Orpierre: a weekend to train the mountaineers of tomorrow
|
|
Time to read 2 min
|
|
Time to read 2 min
It was at the foot of the sunny cliffs of Orpierre, a prime climbing spot in the Hautes-Alpes, that the new adventure of the spring mountaineering class of the École de la Montagne began. Three days immersed in limestone, taking a first step toward autonomy on big routes.
Around five passionate guides — Ludo (Lagoped partner guide), Rémy, Niels, Hugo, and Didier — twenty students divided into teams with clever names: the Zebras, the Buffles, the Orangutans, the Leopards, and the Raccoons, embark on the adventure. The tone is set from the first evening at the lodge: here, you don’t come to consume a service, you come to learn to become an active participant in your own progress, by mastering mountain tools — ropes, maps, nuts, topo... and team spirit.
On Friday, it's off to the sport climbing crags to get familiar. Everyone leads climbs, reviews anchor techniques, learns how to manage a rappel descent... In the evening, there’s an orientation workshop: azimuths, reading IGN maps, and even a small group challenge.
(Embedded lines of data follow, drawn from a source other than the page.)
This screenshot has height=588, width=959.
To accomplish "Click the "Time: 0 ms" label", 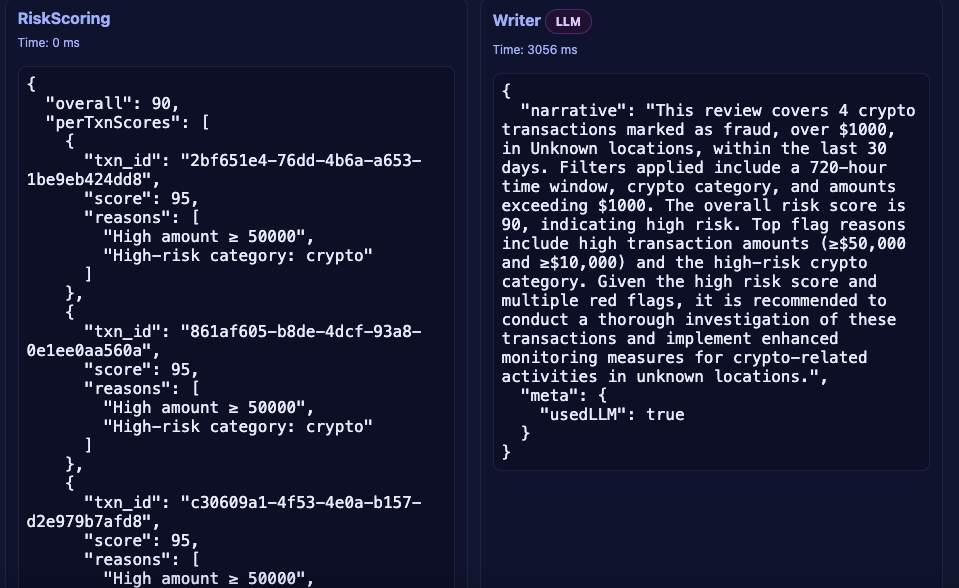I will click(x=48, y=42).
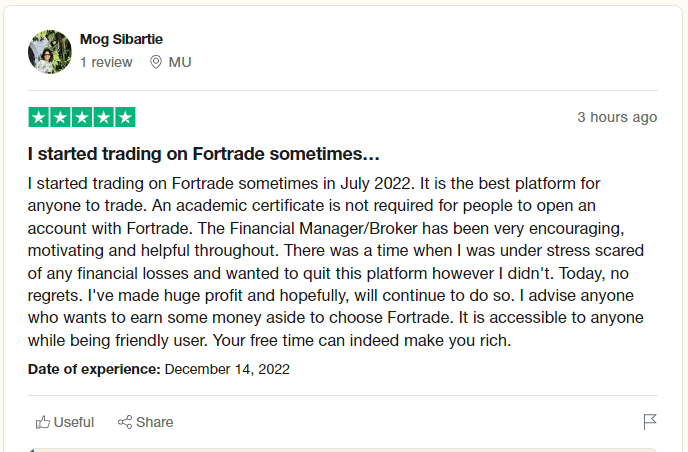Click the 'Date of experience' line

[x=159, y=369]
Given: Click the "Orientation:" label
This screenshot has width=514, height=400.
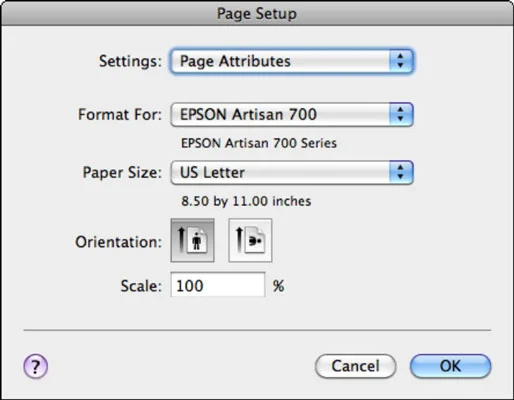Looking at the screenshot, I should click(x=119, y=242).
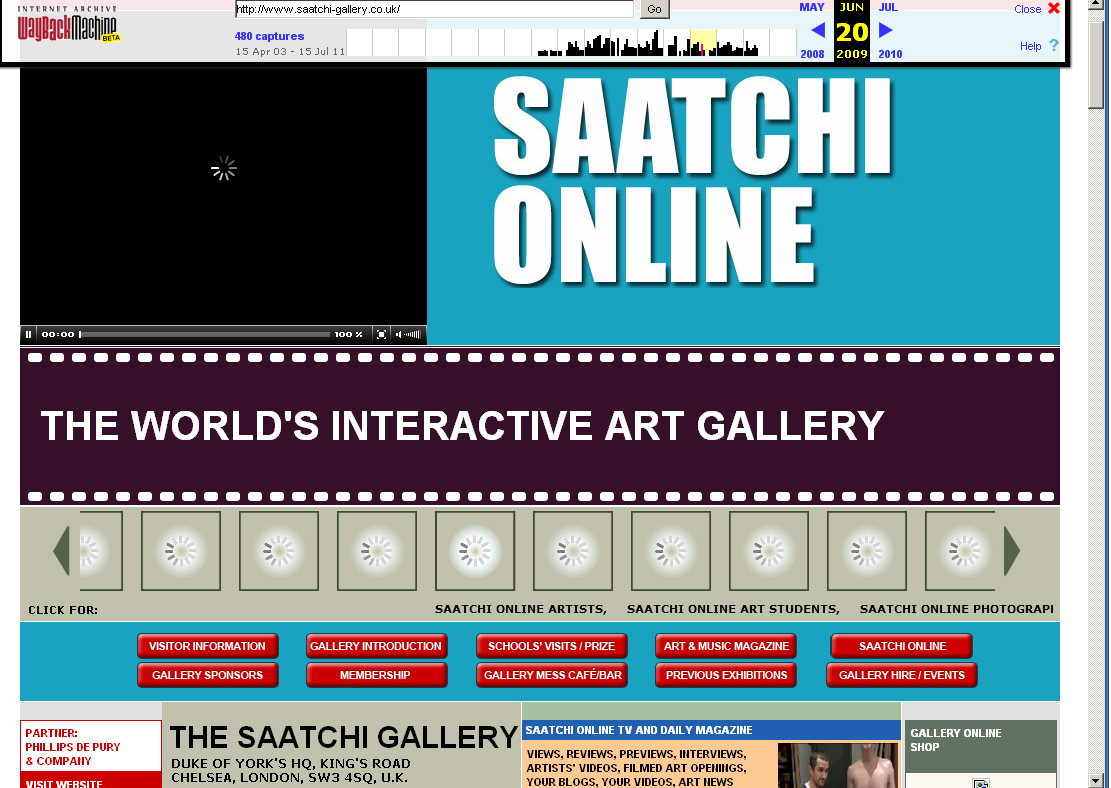1111x788 pixels.
Task: Click the Wayback Machine logo
Action: tap(68, 27)
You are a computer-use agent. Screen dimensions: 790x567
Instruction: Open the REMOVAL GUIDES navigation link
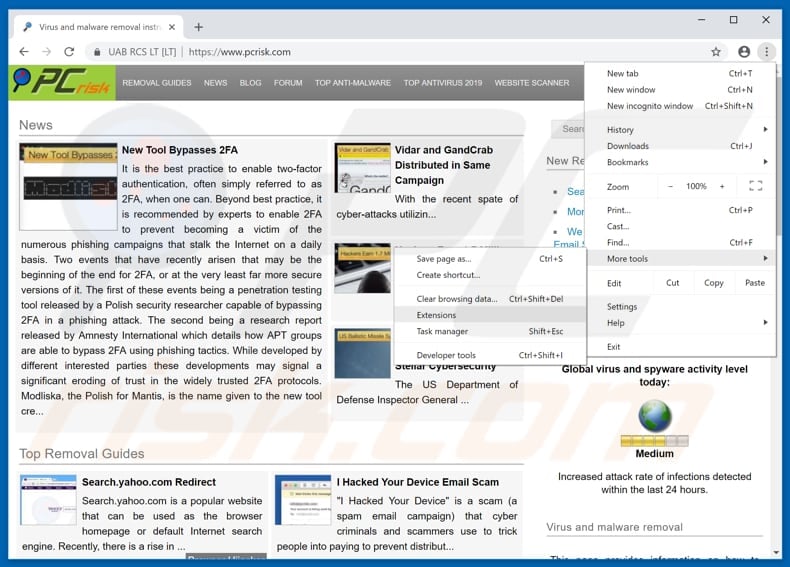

All in an atmosphere that is studious, joyful, and responsible. After a long trek, the Buffles team emerges victorious from the orientation challenge.
On Saturday, the serious stuff begins: each group sets off to climb an easy big route. The goal? Learn by doing, with the guide's advice, but making the decisions as the lead climber. Some groups are already testing more advanced scenarios: ascending on a rope, losing equipment, helping the second climber... Realistic situations designed to prepare future mountaineers to methodically handle the unexpected.
In the evening, back at the lodge for a key exercise: the complete preparation of the next day’s outing (the “race prep”), done by the students and then presented to their guide as if they were going to take him to the mountain. A demanding but very educational simulation.
On the last day, the rope teams head into longer routes, managing rappels and, for some, discovering adventure terrain. It’s an opportunity to cover the basics of placing protection (in equipped routes) and reading the rock. The atmosphere is focused, the movements precise. Every move strengthens a slowly but surely growing autonomy.
This weekend in Orpierre was not just a technical learning session. It was also a way to pass on another vision of the mountain: more responsible, more collective, more committed.
Values that Lagoped deeply shares with theMountain School. Producing locally, using recycled materials, protecting this fragile space that is the mountain… so many principles we have in common.